GitLab provides Security guard-rails to prevent vulnerable code from being merged without approval. This includes vulnerabilities as well as incompatible licenses. Now let’s setup these guardrails, known as merge-request approvals.

  1. Go to the the Security & Compliance left navigation menu and press Policies

  2. Click on the New policy button

  3. Press the Select policy button under the Scan result policy section

  4. Fill out the following information:

  • Name: Policy Name
  • Description: Policy Description
  1. Check the Enabled button under Policy status

  2. Create a Rule

IF Select all find(s) more than 0 Select all Newly detected vulnerabilities in an open merge request targeting main

  1. Create an Action

THEN Require approval from 1 of the following approvers

  1. Add any username/group (other than yours) in the Search users or groups drop down

  2. Click on the Configure with a merge request button

  3. Merge the newly added code

Note: You will notice a new project was created to store the policies

Step 4: Creating a License Policy #

License Policies allow you to declare licenses as either approved or denied. When Merge-Request Approvals are set up a denied license will block an MR from being merged.

  1. Under the Security & Compliance left navigation menu, go to License Compliance

  2. Click on Policies

  3. Click on Add license and related policy

  4. Type in Apache License 2.0, select Deny, and press Submit

  5. The Apache License 2.0 should now be added with a confirmation

  6. Follow Steps 3-5 for GNU Affero General Public License v3 or later (AGPLv3+)

Note: Make sure you type it completely as is, and don’t select from the dropdown, License Scanning currently requires exact patterns.

Step 5: Setting up Merge-Request Approvals (Licenses) #

Setting up the License Check enables us to require approval if any licenses within the denylist are present. We setup the denylist in the previous step.

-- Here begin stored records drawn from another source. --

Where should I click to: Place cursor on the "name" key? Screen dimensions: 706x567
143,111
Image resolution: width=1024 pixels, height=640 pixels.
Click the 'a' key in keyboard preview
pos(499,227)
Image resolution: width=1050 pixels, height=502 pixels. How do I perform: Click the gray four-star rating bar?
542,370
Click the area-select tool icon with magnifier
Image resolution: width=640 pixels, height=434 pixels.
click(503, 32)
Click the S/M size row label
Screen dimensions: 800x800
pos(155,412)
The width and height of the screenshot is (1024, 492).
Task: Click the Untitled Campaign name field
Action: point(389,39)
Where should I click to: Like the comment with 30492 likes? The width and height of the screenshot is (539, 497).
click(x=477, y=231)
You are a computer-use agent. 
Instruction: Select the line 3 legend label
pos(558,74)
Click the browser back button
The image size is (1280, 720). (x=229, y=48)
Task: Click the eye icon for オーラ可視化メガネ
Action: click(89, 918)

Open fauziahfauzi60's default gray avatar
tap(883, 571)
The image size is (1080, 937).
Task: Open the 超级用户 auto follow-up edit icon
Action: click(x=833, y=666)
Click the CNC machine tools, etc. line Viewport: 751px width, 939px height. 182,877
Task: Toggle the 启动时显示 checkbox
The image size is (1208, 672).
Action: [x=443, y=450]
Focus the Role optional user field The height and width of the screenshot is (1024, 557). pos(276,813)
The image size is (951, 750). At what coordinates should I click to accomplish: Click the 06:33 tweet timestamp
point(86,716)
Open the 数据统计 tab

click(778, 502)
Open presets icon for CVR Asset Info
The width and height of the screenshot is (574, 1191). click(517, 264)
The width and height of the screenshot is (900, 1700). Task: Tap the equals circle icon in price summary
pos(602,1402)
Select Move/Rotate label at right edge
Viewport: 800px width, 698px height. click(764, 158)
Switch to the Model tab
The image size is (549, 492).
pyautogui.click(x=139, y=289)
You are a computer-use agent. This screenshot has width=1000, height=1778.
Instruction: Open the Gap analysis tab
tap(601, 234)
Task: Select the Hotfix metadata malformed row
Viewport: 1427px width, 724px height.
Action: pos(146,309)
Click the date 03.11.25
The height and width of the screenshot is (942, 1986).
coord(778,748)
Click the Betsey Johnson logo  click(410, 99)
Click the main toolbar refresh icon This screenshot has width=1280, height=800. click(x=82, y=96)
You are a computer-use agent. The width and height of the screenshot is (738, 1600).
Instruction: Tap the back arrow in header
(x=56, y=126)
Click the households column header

  1. Click on the Update approvals button

  2. Set Approvals required to 1

  3. Add any username/group other than yours in the Search users or groups drop down

  4. Click on the Update approvers button

Note: You should now have a confirmation that License Approvals have been enabled

Congratulations! You have now successfully run Security Scans and enabled DevSecOps for your application.